LE GANGE : RIVIERE MASALA

Une analyse des projets de coopération transfrontalière autour des ressources en eau à suivre sur Cdurable.info

Le jour où Michael Jackson est mort, la mousson a commencé. Le 25 juin 2009, alors que des hordes de fans en pleurs exprimaient leur chagrin dans les rues de New York, Londres ou Paris, autant de bangladeshis endossaient leur pagne blanc et sortaient sur les toits de leurs immeubles, une barre de savon à la main. Au moment même où toutes les larmes du monde ont commencé à tomber du ciel, les 150 millions d’habitants du petit pays asiatique se sont précipités à leurs fenêtres, un sourire au coin des lèvres. Mort d’une étoile, naissance d’un espoir.
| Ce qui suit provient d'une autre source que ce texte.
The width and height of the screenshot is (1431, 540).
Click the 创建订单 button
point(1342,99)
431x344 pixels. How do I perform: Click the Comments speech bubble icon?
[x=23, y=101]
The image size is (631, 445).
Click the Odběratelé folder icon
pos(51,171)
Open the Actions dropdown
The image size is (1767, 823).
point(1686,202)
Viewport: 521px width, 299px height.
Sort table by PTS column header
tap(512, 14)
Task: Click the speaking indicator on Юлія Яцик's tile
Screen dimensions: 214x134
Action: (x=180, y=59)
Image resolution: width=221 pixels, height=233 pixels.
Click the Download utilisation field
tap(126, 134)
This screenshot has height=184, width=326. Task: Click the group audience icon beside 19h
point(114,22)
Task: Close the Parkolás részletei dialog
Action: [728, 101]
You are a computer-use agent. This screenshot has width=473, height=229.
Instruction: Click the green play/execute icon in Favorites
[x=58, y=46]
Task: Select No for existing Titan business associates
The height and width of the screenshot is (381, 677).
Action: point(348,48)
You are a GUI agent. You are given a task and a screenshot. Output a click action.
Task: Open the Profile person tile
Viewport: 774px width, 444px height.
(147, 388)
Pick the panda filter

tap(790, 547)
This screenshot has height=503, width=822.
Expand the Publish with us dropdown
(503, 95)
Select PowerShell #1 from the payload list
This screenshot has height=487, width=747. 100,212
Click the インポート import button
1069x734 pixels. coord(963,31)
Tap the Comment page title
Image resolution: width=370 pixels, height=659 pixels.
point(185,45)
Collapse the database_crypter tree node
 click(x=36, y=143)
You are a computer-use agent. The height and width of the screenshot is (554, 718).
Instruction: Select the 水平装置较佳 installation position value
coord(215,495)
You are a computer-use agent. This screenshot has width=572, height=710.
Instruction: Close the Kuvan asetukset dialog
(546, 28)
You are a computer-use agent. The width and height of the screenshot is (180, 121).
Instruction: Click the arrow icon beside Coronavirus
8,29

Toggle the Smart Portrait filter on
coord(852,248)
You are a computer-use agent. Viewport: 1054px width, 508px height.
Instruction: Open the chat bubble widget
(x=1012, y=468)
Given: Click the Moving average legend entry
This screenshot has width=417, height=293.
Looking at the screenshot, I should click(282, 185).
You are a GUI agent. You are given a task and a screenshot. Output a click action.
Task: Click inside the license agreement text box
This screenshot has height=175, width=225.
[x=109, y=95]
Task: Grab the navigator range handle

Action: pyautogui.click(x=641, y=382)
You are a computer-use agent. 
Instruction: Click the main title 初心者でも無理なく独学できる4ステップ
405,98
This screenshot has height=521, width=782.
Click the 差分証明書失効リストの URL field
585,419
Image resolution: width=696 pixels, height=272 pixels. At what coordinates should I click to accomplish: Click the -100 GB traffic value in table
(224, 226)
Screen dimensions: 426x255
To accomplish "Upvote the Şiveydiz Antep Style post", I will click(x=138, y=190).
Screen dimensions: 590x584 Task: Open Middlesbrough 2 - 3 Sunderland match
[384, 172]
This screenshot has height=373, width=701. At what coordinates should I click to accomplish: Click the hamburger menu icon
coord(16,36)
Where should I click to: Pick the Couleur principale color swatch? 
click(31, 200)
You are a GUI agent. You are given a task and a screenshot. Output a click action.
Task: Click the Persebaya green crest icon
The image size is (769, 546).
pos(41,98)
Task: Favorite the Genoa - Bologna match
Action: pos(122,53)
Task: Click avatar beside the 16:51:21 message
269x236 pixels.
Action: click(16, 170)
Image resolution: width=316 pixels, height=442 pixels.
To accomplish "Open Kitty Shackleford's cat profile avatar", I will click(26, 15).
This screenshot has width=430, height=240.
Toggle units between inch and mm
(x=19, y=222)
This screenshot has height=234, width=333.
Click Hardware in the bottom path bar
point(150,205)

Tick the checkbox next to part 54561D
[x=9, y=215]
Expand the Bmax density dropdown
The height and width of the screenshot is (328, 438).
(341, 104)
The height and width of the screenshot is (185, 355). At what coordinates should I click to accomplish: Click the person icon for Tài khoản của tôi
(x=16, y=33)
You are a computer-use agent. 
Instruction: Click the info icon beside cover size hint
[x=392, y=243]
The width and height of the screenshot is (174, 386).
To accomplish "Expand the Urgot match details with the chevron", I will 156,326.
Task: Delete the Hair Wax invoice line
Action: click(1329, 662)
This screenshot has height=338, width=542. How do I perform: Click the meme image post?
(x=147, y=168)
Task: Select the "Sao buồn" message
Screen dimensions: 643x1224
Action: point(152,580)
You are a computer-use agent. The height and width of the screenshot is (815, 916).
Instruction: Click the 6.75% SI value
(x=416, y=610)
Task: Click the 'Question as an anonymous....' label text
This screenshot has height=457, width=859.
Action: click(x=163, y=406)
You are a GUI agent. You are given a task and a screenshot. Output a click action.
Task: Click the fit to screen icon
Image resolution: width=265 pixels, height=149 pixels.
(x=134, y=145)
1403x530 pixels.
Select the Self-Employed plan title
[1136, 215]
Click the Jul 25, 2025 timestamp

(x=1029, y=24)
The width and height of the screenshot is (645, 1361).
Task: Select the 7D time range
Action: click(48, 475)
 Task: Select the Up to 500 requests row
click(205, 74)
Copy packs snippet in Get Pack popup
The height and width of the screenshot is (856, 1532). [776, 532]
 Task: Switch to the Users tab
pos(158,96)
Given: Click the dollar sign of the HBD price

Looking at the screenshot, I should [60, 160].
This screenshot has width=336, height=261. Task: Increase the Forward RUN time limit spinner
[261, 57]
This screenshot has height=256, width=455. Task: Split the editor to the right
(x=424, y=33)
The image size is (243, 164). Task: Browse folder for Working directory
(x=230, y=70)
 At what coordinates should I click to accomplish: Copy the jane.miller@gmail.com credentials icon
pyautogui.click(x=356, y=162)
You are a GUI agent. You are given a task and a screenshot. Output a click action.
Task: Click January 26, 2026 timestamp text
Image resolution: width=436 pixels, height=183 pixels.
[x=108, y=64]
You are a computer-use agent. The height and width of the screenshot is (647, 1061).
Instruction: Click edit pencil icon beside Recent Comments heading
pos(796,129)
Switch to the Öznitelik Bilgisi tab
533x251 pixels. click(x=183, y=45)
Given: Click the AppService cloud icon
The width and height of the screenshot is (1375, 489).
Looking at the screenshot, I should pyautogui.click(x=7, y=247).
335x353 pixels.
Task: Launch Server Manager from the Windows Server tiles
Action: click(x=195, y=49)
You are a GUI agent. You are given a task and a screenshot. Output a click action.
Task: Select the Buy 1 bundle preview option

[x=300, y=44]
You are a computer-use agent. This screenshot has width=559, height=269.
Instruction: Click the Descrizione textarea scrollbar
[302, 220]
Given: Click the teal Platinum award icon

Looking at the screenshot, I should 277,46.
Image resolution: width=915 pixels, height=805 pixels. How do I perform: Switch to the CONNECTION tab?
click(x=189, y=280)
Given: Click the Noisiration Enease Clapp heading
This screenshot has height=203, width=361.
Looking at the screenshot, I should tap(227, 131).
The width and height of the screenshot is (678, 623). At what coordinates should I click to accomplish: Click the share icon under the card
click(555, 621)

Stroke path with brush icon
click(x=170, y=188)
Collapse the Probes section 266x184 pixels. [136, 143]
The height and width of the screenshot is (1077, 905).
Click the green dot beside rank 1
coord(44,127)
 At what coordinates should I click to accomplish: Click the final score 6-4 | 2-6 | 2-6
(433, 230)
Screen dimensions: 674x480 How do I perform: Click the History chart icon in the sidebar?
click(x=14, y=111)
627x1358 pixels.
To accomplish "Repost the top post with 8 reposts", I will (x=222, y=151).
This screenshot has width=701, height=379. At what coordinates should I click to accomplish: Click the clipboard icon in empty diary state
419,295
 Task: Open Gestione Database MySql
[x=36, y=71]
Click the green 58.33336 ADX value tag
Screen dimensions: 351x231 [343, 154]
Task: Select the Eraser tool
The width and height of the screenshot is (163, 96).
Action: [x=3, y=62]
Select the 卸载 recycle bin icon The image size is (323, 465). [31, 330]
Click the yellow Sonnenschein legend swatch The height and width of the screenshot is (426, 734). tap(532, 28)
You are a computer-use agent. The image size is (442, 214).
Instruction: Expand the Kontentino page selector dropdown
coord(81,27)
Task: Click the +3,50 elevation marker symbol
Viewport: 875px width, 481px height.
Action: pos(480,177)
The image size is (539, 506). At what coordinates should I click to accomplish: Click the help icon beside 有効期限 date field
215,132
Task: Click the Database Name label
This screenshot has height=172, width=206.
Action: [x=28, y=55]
Nous vous proposons de commencer par la fin de notre épopée le long du fleuve sacré, une descente de 2 525Km dans les gorges de l’Asie du Sud.

*Le masala est un mélange d’épices utilisé dans de nombreux plats indiens, et surtout dans la préparation du fameux thé masala.
Allahabad - Traversee du Gange (1)
Allahabad – Traversee du Gange (1)
Nous n’avions pas du tout prévu de commencer notre descente du Gange par le Bangladesh, soit dit par la fin, mais le destin en a décidé autrement. En faisant notre visa à Amman, l’employée de l’ambassade indienne nous a remis notre passeport avec un grand sourire, quelques secondes après avoir écrit sous nos yeux : « date d’expiration du visa : 23 juin ». Rien ne servit d’expliquer que nous avions fourni dans notre dossier des billets d’avion attestant de notre sortie de territoire le 1er juillet. En Inde, nous l’apprendrions par la suite, il n’y a pas de cas-par-cas. Qu’il en soit ainsi, nous quittâmes donc l’Inde le 23 juin 2009 en direction de Dhaka, avec la ferme intention de refaire notre visa pour redescendre ultérieurement la partie supérieure Gange. Nous vous proposons de commencer par la fin notre épopée le long du fleuve sacré, une descente de 2 525Km dans les gorges de l’Asie du Sud. Données hydrographiques Source : Glacier de Gangotri dans l’Himalaya (Uttarakhand – Inde) Embouchure : Golfe du Bengale Principaux affluents : Mahakhali, Karnali, Koshi, Gandak, Ghaghra, Yamuna, Son, Mahananda Pays riverains : 4 pays : Inde, Népal, Bangladesh, Chine Longueur du fleuve : 2 525Km Débit minimum : 700 m3/Sec Débit maximum : 78 000 m3/Sec Etendue du bassin : environ 900 000 km2 Population du bassin : supérieure à 500 millions d’habitants Principales problématiques : variabilité saisonnière et densité de population

Le Bangladesh : première victime climatique

En commençant par le delta d’un des plus grands fleuves du monde, on ne peut que constater que l’eau est présente partout. Le Bangladesh est en fait le lieu où se jettent trois fleuves majeurs : le Gange, le Brahmapoutre et le Meghna. Tous les ans, le pays est sujet à des inondations récurrentes. La moyenne se situe autour de 25% du territoire sous les eaux, tandis que les crues historiques, comme en 1988 ou 1998, ont englouti plus de 70% du pays. Or, d’entrée de jeu, l a pression démographique est très forte : la superficie du pays équivaut à environ la moitié de celle de la France pour une population plus de deux fois supérieure. C’est le principal problème auquel doit faire face le Bangladesh actuellement. L’Inde est même en train de construire des barbelés tout autour du pays pour empêcher ces migrants climatiques de passer la frontière. Mais lors de la prochaine inondation, où iront ces millions de Bangladeshis ?
Khaguria - Retour (2)
Khaguria – Retour (2)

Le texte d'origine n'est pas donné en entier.